[Data extracted from a collection]:
=== Section Start ===

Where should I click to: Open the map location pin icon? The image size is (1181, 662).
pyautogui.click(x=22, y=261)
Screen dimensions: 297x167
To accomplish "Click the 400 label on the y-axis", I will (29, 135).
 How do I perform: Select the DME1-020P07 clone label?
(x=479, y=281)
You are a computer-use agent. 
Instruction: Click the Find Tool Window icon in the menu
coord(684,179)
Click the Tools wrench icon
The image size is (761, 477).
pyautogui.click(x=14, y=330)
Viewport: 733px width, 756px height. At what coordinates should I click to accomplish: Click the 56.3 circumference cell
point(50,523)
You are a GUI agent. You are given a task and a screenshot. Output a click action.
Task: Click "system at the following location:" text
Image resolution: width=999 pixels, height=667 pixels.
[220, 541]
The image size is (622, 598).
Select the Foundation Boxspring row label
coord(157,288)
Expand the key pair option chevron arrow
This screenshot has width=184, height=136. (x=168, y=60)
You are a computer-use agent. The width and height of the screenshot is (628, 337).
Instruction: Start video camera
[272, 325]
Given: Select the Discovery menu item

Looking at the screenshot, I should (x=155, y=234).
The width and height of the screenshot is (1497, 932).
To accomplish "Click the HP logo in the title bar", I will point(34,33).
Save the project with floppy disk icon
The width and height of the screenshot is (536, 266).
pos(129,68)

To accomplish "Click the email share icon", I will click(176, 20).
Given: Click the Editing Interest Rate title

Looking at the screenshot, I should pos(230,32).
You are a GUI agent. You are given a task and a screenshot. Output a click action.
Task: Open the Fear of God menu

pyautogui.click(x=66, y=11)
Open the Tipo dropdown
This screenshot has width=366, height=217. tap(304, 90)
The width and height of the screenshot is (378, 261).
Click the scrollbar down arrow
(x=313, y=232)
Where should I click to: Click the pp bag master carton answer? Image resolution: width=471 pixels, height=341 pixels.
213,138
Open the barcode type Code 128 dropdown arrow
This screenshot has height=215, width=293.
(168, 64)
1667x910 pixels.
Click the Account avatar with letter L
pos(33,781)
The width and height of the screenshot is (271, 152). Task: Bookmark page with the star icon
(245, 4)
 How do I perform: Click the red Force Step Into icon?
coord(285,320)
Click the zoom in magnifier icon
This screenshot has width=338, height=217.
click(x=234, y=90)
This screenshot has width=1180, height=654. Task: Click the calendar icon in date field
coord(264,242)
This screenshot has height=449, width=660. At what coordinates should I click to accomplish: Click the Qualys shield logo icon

=== Section End ===

[Task objective]:
What is needed is an exact restatement of every record above.

[Task solution]:
Where should I click to: Open the map location pin icon? The image size is (1181, 662).
pyautogui.click(x=22, y=261)
Screen dimensions: 297x167
To accomplish "Click the 400 label on the y-axis", I will (29, 135).
 How do I perform: Select the DME1-020P07 clone label?
(x=479, y=281)
You are a computer-use agent. 
Instruction: Click the Find Tool Window icon in the menu
coord(684,179)
Click the Tools wrench icon
The image size is (761, 477).
pyautogui.click(x=14, y=330)
Viewport: 733px width, 756px height. At what coordinates should I click to accomplish: Click the 56.3 circumference cell
point(50,523)
You are a GUI agent. You are given a task and a screenshot. Output a click action.
Task: Click "system at the following location:" text
Image resolution: width=999 pixels, height=667 pixels.
[220, 541]
The image size is (622, 598).
Select the Foundation Boxspring row label
coord(157,288)
Expand the key pair option chevron arrow
This screenshot has width=184, height=136. (x=168, y=60)
You are a computer-use agent. The width and height of the screenshot is (628, 337).
Instruction: Start video camera
[272, 325]
Given: Select the Discovery menu item

Looking at the screenshot, I should (x=155, y=234).
The width and height of the screenshot is (1497, 932).
To accomplish "Click the HP logo in the title bar", I will point(34,33).
Save the project with floppy disk icon
The width and height of the screenshot is (536, 266).
pos(129,68)

To accomplish "Click the email share icon", I will click(176, 20).
Given: Click the Editing Interest Rate title

Looking at the screenshot, I should pos(230,32).
You are a GUI agent. You are given a task and a screenshot. Output a click action.
Task: Open the Fear of God menu

pyautogui.click(x=66, y=11)
Open the Tipo dropdown
This screenshot has width=366, height=217. tap(304, 90)
The width and height of the screenshot is (378, 261).
Click the scrollbar down arrow
(x=313, y=232)
Where should I click to: Click the pp bag master carton answer? Image resolution: width=471 pixels, height=341 pixels.
213,138
Open the barcode type Code 128 dropdown arrow
This screenshot has height=215, width=293.
(168, 64)
1667x910 pixels.
Click the Account avatar with letter L
pos(33,781)
The width and height of the screenshot is (271, 152). Task: Bookmark page with the star icon
(245, 4)
 How do I perform: Click the red Force Step Into icon?
coord(285,320)
Click the zoom in magnifier icon
This screenshot has width=338, height=217.
click(x=234, y=90)
This screenshot has width=1180, height=654. Task: Click the calendar icon in date field
coord(264,242)
This screenshot has height=449, width=660. At what coordinates should I click to accomplish: Click the Qualys shield logo icon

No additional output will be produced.